The following factors play a key role in determining how much your term life insurance policy will cost you:
- Family health history
- Coverage amount
Older individuals who have a history of health issues or come from a family with health problems may be charged higher premiums. The same goes for those who smoke and participate in dangerous activities. Further, a larger coverage amount will also translate into higher premiums.
At the end of the day, premium calculations are based on life expectancy. So, if you are young, healthy, don’t smoke, and refrain from dangerous behaviours, your premium amounts should be lower.
FAQs About Term Life Insurance
What term length is best for me?
The length of the term you choose should be based on the following:
- Your current age
- Your debts
- How long it will take to pay off your mortgage
- The needs of your children
- Your household income
- How long you want your spouse/partner covered for if you pass away
Can riders be added to a term life insurance policy?
Yes, but you will want to check with your particular insurance company.
What types of riders can be added?
Critical illness rider. If you are diagnosed with a critical illness that’s listed under your policy, this rider will pay out a lump sum to help cover lost wages from your inability to return to work.
Disability income rider. This rider will replace a part of your income if you are no longer able to work because of a disability.
Accelerated death benefit rider. If you are diagnosed with a terminal illness, an accelerated death benefit rider will pay out a portion of your death benefit to cover any medical or end-of-life costs.
Conversion rider. This rider gives you the opportunity to upgrade your policy to a permanent one.
What happens when the term expires and I’ve outlived it?
When your term expires, you can either buy another term life insurance policy or see if you can renew your current one. Otherwise, look into whether or not you can buy an annual renewable term life insurance policy if you don’t want to commit to a longer policy. This will allow you to renew year by year.
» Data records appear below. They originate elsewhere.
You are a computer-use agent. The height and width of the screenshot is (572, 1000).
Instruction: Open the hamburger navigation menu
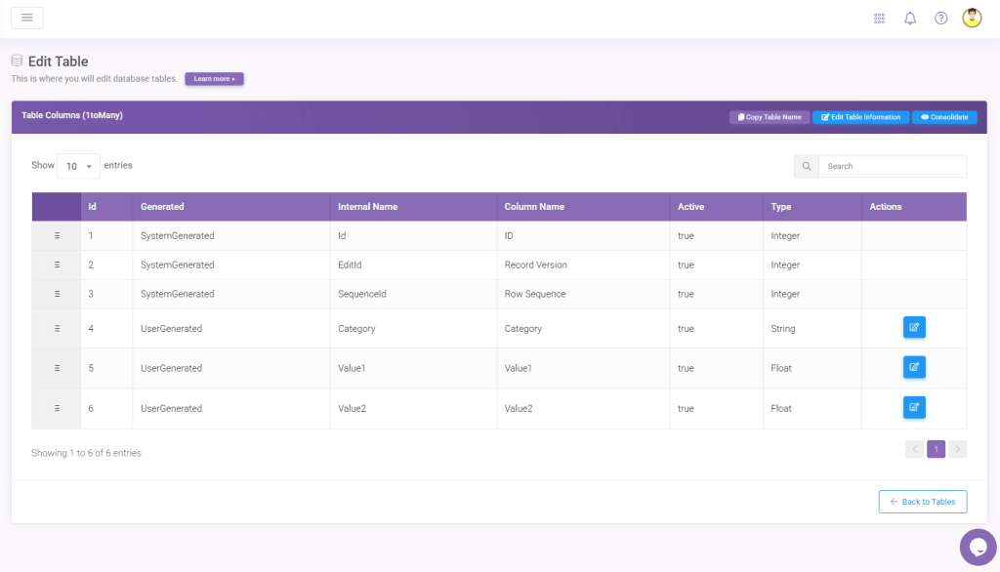[26, 18]
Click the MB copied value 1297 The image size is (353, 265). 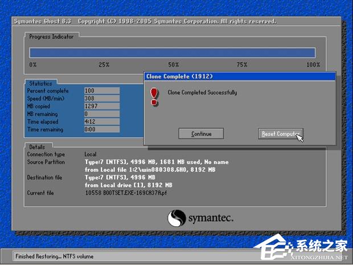coord(101,107)
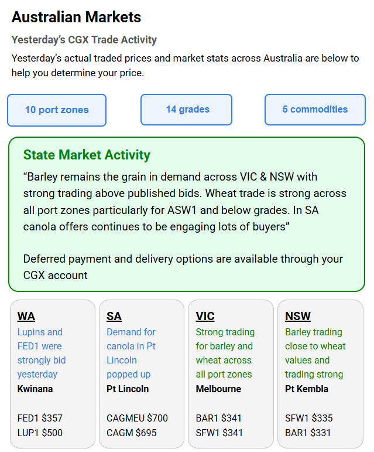
Task: Click the CAGMEU $700 price entry
Action: pos(137,419)
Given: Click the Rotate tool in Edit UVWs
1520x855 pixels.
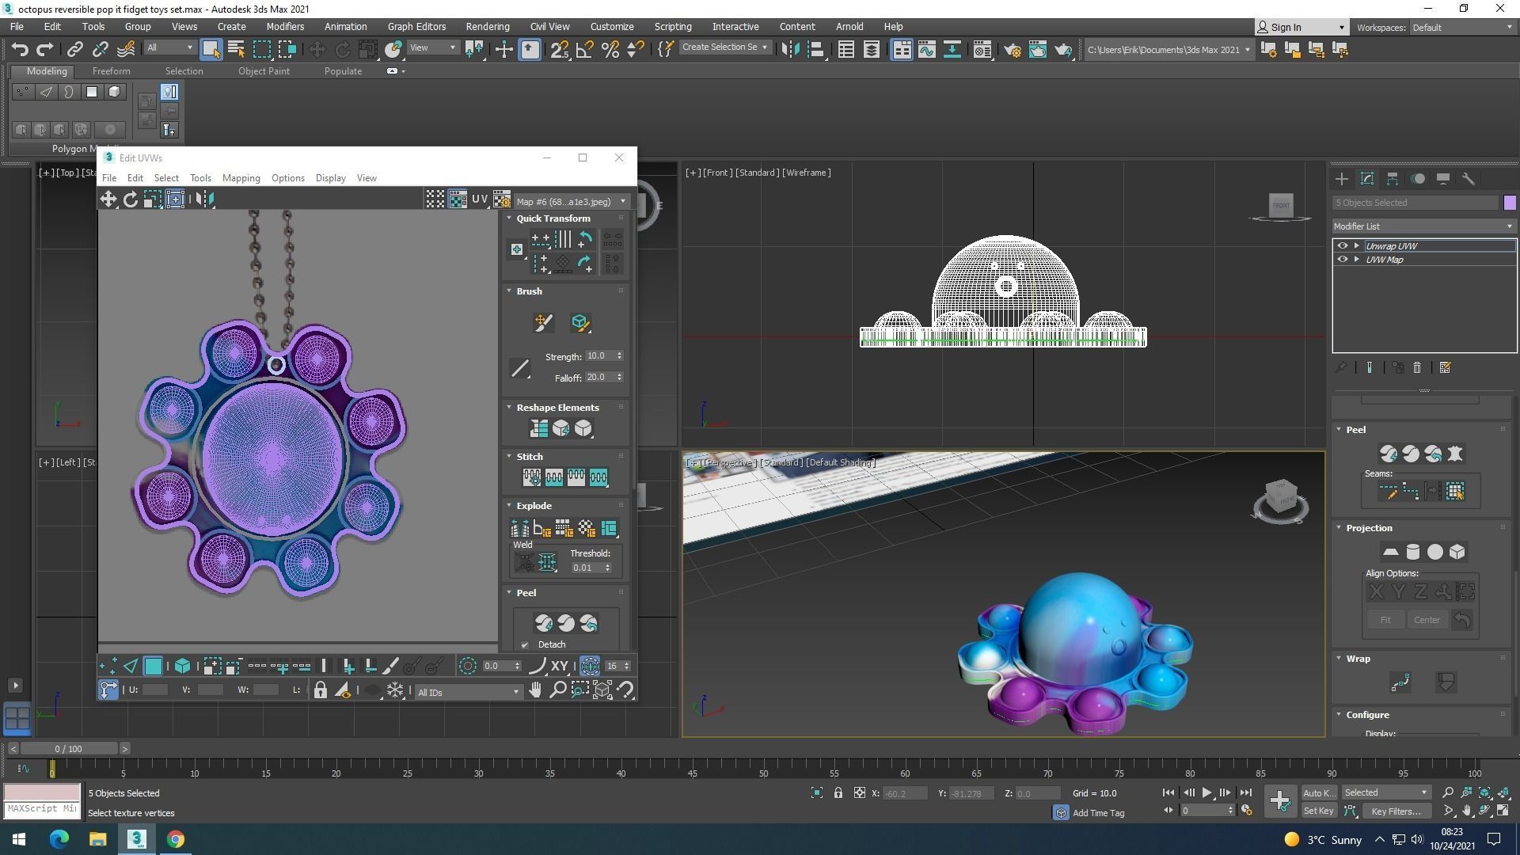Looking at the screenshot, I should click(131, 200).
Of course, you can simply let the policy expire if you no longer need it.
What if I can’t afford my premiums?
If you don’t pay your premiums, you won’t have any coverage and your policy will be cancelled. To avoid this, call your insurance provider to see if there is anything available that offers lower premiums.
Life insurance can provide your family with the financial assistance needed in the event that you pass on while your dependents are still relying on you for your income. But rather than pay for insurance during years that your children may no longer need your financial help, you can choose the most important years to get coverage through a term life insurance plan.